INSTRUCCIÓN DADA A:
Reproduce del texto sobre la escasez en Cuba el fragmento que comienza con "En las últimas" y sigue hasta "todos los tiempos.", sin cambiar nada.
INSTRUCCIÓN DADA B:
Traduce al inglés esta oración del texto sobre la escasez en Cuba: "La hemos sufrido, lo que se dice sufrir, con sangre, sudor y lágrimas."
INSTRUCCIÓN DADA C:
Retoma el texto sobre la escasez en Cuba y continúalo a partir de su última oración.

TEXTO EXTRAÍDO:
------------------------

En las últimas seis décadas los cubanos hemos sufrido, padecido, soportado y tragado la escasez más grande, cruel y criminal que puede merecer un pueblo por culpa de la incapacidad, mediocridad y lascivia de sus gobernantes: ¡vaya noticia vieja!
La hemos sufrido, lo que se dice sufrir, con sangre, sudor y lágrimas. La padecimos y padecemos de todas las formas, colores, y de todos los tamaños y de todos los tiempos.
Aunque a usted le parezca que si, a esta situación el ser humano no se adapta nunca, mucho menos el cubano que siempre fue un tipo pródigo y a quien le gusto, sobretodo, comer bien y vestir mejor en dependencia de su poder adquisitivo.
Recuerdo las historias de mis padres y de los mayores del barrio cuando nos hablaban de la vida antes del 59, muchas veces nos volteábamos para reírnos por lo increíble o exagerado de las anécdotas y en silencio pensábamos: “estos viejos están locos”, porque nos parecía imposible una Cuba con tanta abundancia y derroche.

------------------------

DATOS REGISTRADOS:
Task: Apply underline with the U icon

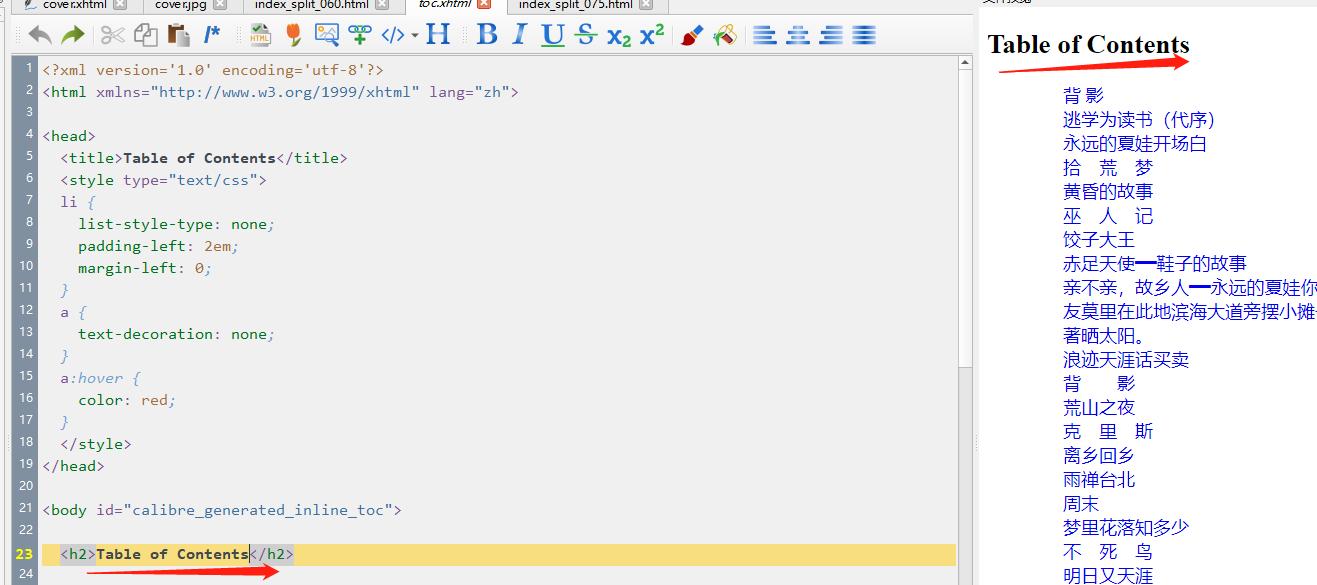Action: click(552, 35)
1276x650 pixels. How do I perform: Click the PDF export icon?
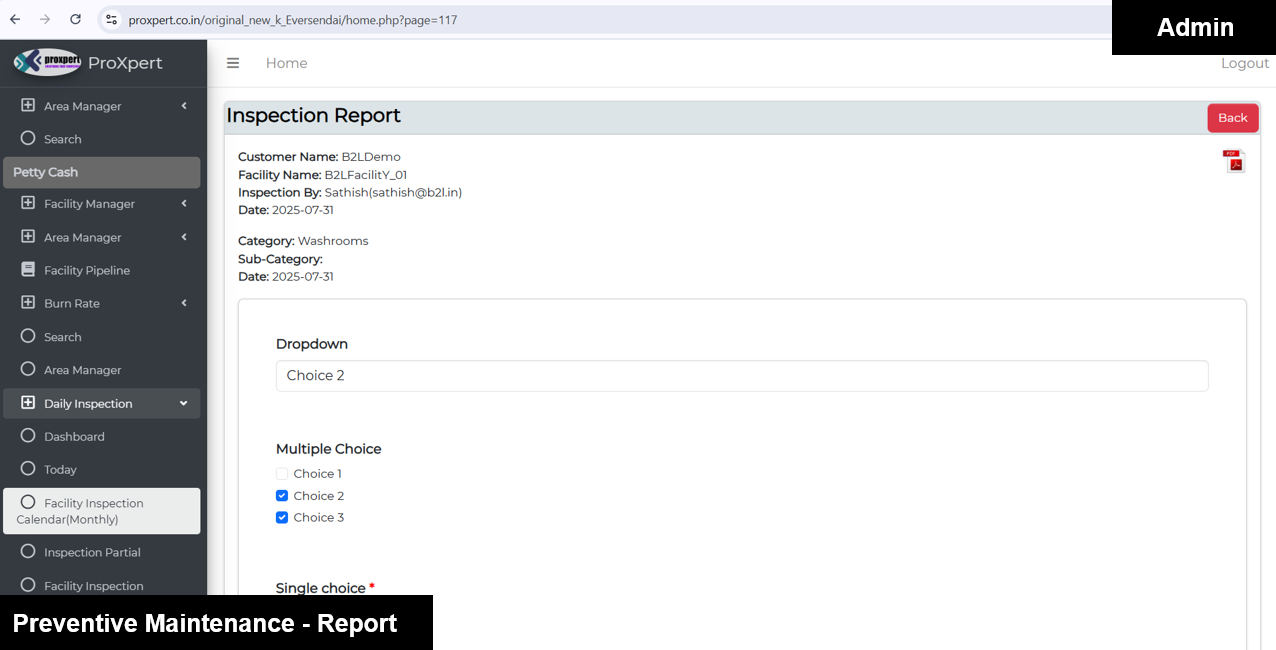[x=1234, y=161]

------------------------

RESULTADO DEL EJERCICIO A:
En las últimas seis décadas los cubanos hemos sufrido, padecido, soportado y tragado la escasez más grande, cruel y criminal que puede merecer un pueblo por culpa de la incapacidad, mediocridad y lascivia de sus gobernantes: ¡vaya noticia vieja!
La hemos sufrido, lo que se dice sufrir, con sangre, sudor y lágrimas. La padecimos y padecemos de todas las formas, colores, y de todos los tamaños y de todos los tiempos.

RESULTADO DEL EJERCICIO B:
We have suffered it, truly suffered it, with blood, sweat and tears.

RESULTADO DEL EJERCICIO C:
Yo provengo de una familia clase trabajadora (mi padre era chofer y mi madre una simple secretaria) pero les veía un brillo diferente en los ojos cuando hablaban de las nueces y las avellanas, el chocolate malteado, las frutas de invierno, la fonda del chino, las ofertas en Fin de Siglo, la gastronomía excelsa y multinacional para satisfacer a los más exigentes degustadores y las relajantes noches habaneras con sus bares, cabarets, cines, teatros y una vida nocturna comparable a las mejores ciudades del mundo.
A mí no, a mí me toco lo otro, el racionamiento y la ropa por cupón, el módulo de un pantalón, una camisa y un par de zapatos una vez al año otorgados por la libreta “de la ropa”, las cafeterías mono-ofertas, la vida nocturna convertida en permanentes guardias revolucionarias y una ciudad que poco a poco se fue depauperando a la par de sus moradores.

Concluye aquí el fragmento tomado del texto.